For the sake of an easy example, let’s assume I’m implementing something similar to the iSCSI initiator. I have a root enumerated virtual storage minport (non-boot/non-paging disk), that talks to one of a couple kinds of transport drivers. The storage driver and the transports exchange function pointers via QueryInterface (discovered via interface notifications), so have a direct call interface, for best performance.

So let’s say a user wants to update the transport driver, the PnP manager will send a query remove, and being a good PnP citizen the transports want to agree, but has to tell the storage driver the path to the remote disk is becoming unavailable. Ideally, the storage driver could have an callback from the transport, and try to do a eject operation on the disk, which if everybody is PnP friendly (wishful thinking?) will cause the file system to flush it’s buffers and the disk is unmounted cleanly. Wait, it’s a miniport, can I even do a gentle eject of the child disks? I can certainly say the bus has changed, and make the disks surprise vanish. Somebody remind me why try to do virtual disks using a virtual storport instead of a kmdf bus driver that exposes disk pdos?

Unmounting a disk is not always going to be an instant operation, so the question is: how long can the query remove to the transport take to complete before the PnP subsystem concludes a reboot will be required. At a minimum, any queued i/o to the transport will need to be completed (success or canceled), and on a big storage system you might have hundreds/thousands of outstanding requests across multiple LUNs. If you really are just updating a transport driver, the storage driver could in theory hold all the requests, and when the updated transports is available again, start up i/o’s again (well probably not, because the whole lun discovery process may have to happen first, although I think there is an srb return code that means try again in a little bit).

Or, perhaps the right thing is to fail the transport query remove if any volumes are online, although how do you tell if a disk is online or offline from a storage miniport? Miniports don’t exactly get open/close irps.

The more I describe this the more I think the question is: is it hopeless to try and be a good PnP citizen for a storage driver, although if you pull the network cable on a iSCSI disk, it’s a while before the initiator declares the disk gone.
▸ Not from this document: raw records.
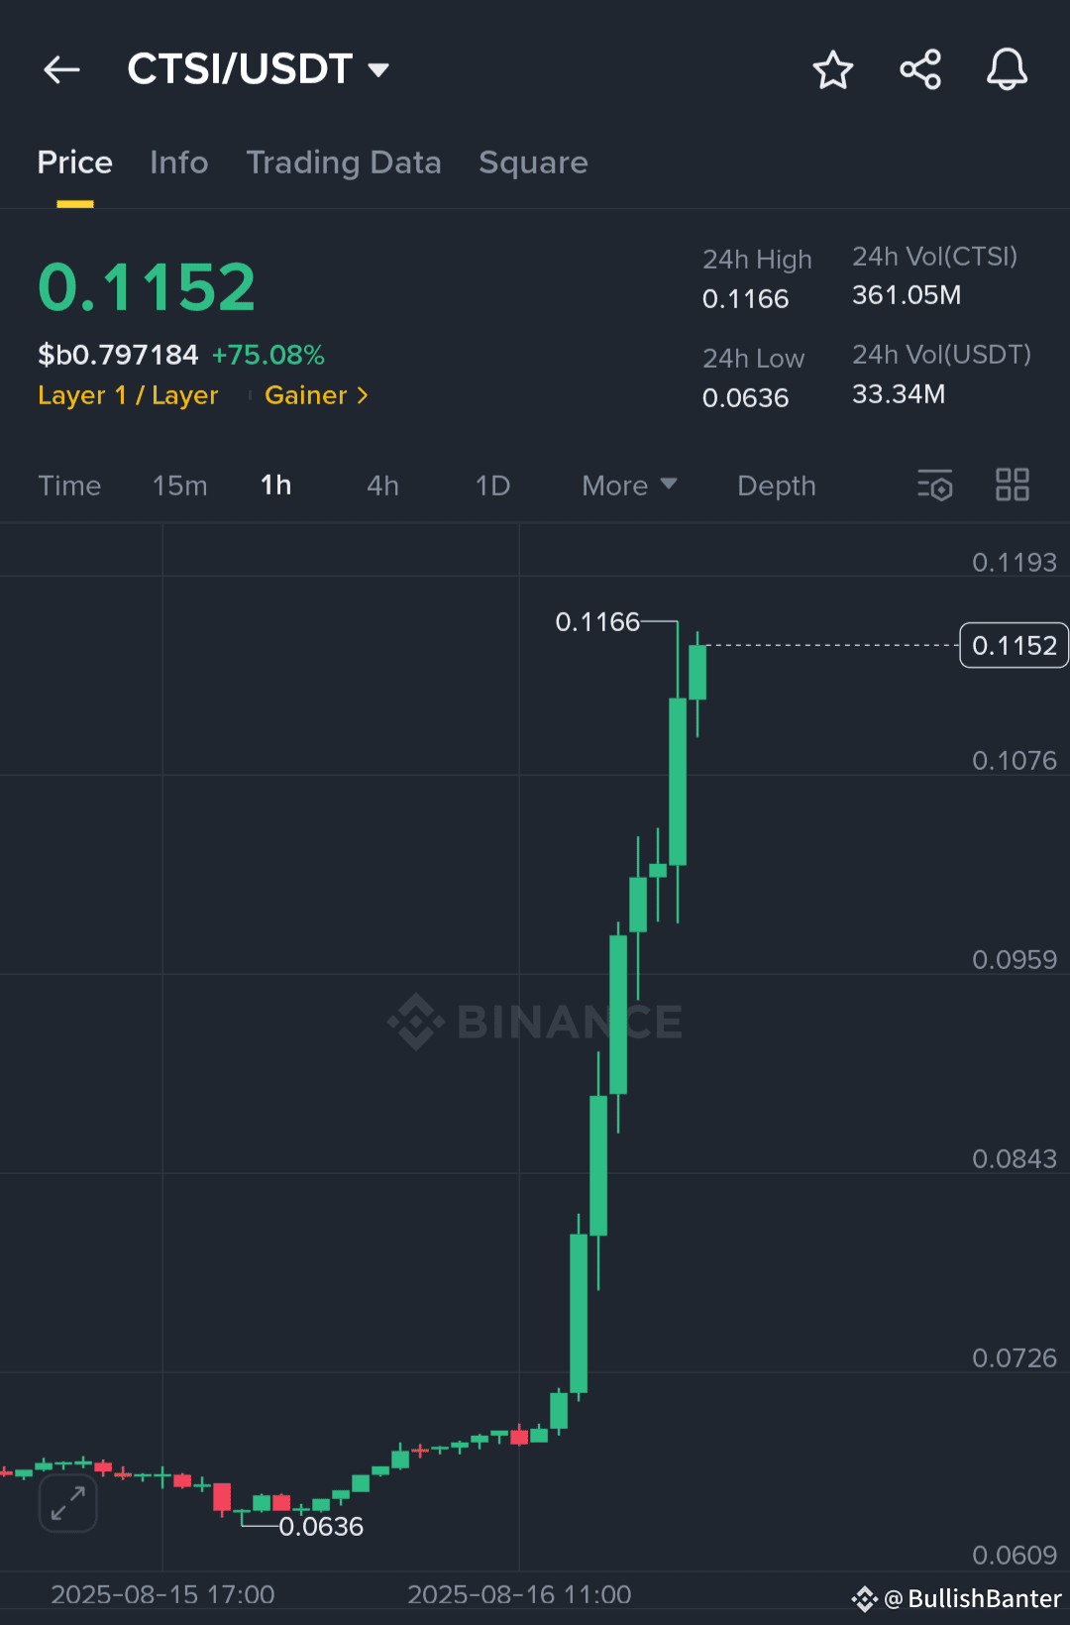Tap the current price label 0.1152 on chart
The height and width of the screenshot is (1625, 1070).
[x=1013, y=645]
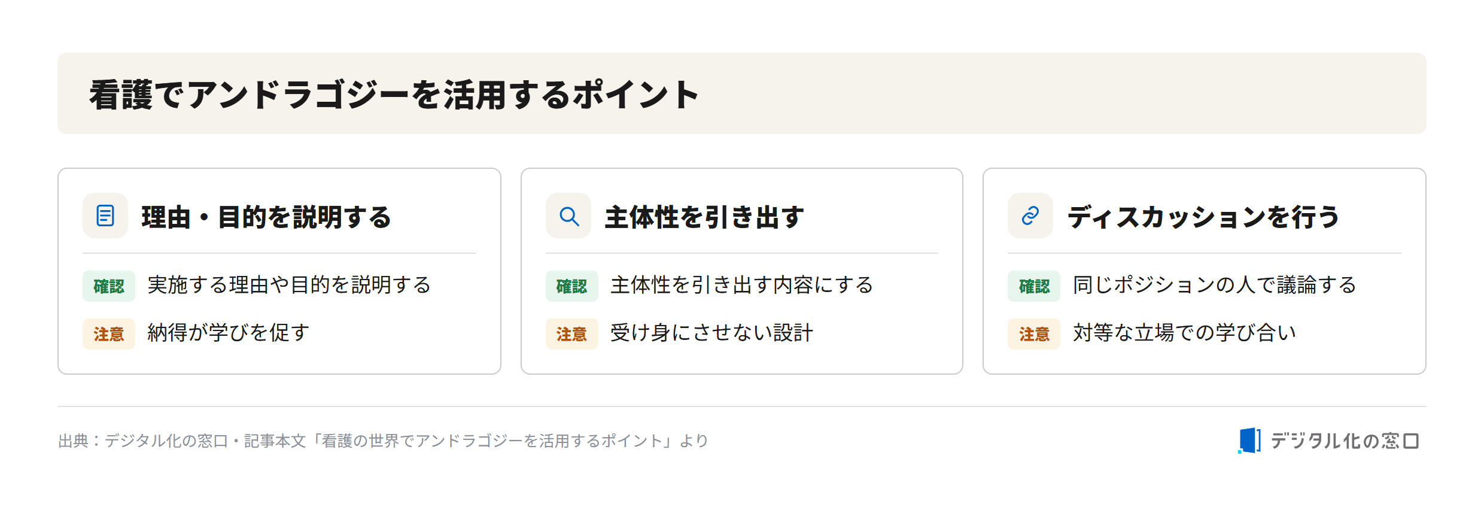This screenshot has height=510, width=1484.
Task: Select the heading 主体性を引き出す
Action: (x=704, y=217)
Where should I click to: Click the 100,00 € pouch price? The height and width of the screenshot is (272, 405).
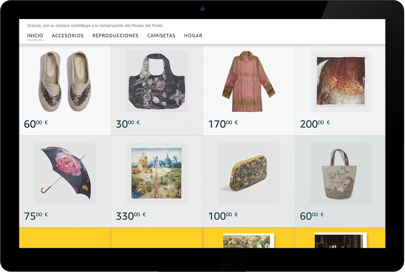(223, 216)
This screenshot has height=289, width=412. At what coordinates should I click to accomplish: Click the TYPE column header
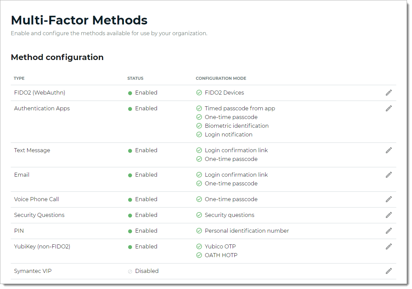(x=19, y=78)
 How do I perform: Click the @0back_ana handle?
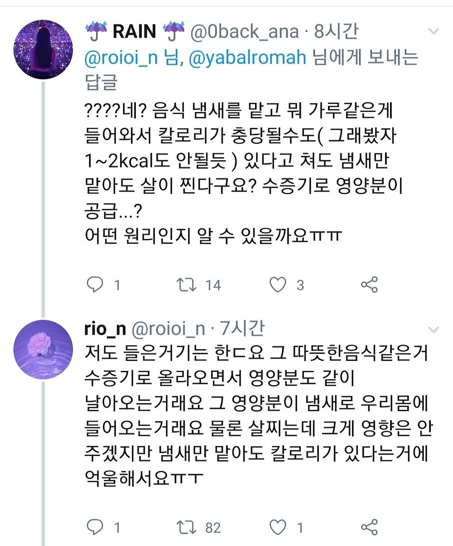point(244,32)
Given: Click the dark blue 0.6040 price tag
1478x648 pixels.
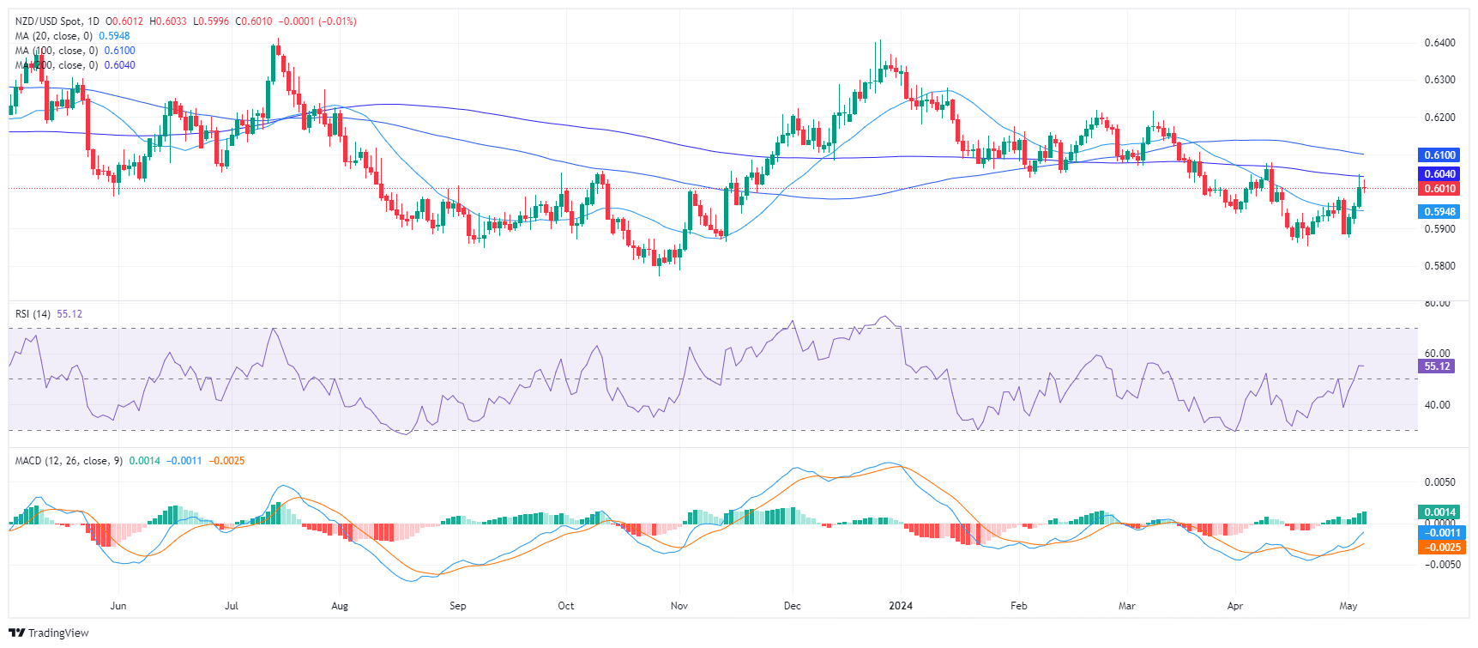Looking at the screenshot, I should click(1439, 174).
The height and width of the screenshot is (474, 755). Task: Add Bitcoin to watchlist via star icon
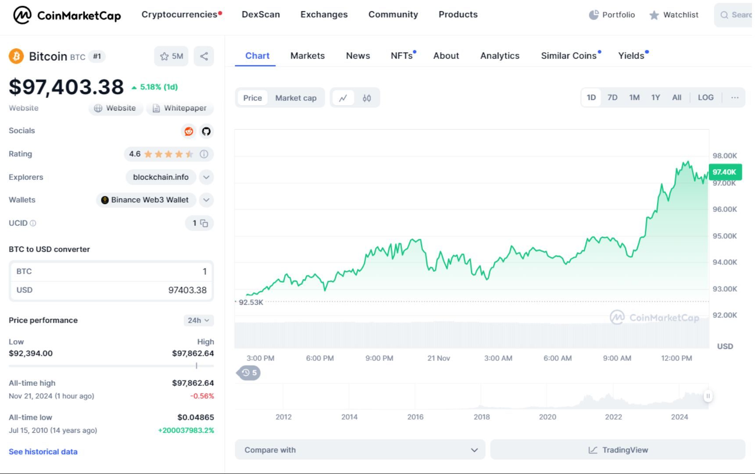pos(165,56)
It seems like last time I debated this, a few years ago, the conclusion was all you really could do was tell users unmount your disks before you do anything that makes the disk surprise removed. Perhaps I should do some experiments on iSCSI disks, as I’m pretty sure you can disable a NIC in device manager even if it’s being used by the TCP transport for iSCSI traffic.

I’ve never had much faith in users following a procedure (even system management folks for servers), so generally believe software just had to do the right thing and cope the best it can with whatever actions the user takes.

I believe it’s a requirement of WHQL certification that drivers can be started and stopped in any order, unless there is a bus/child relationship, in which case the PnP manager controls the ordering, and if I don’t handle remove query, that will not be the case.

Jan

Your QUIERY_REMOVE should not be concerned about disks. That’s up to the upper layers and the applications. I don’t think any stor miniport ever handles it.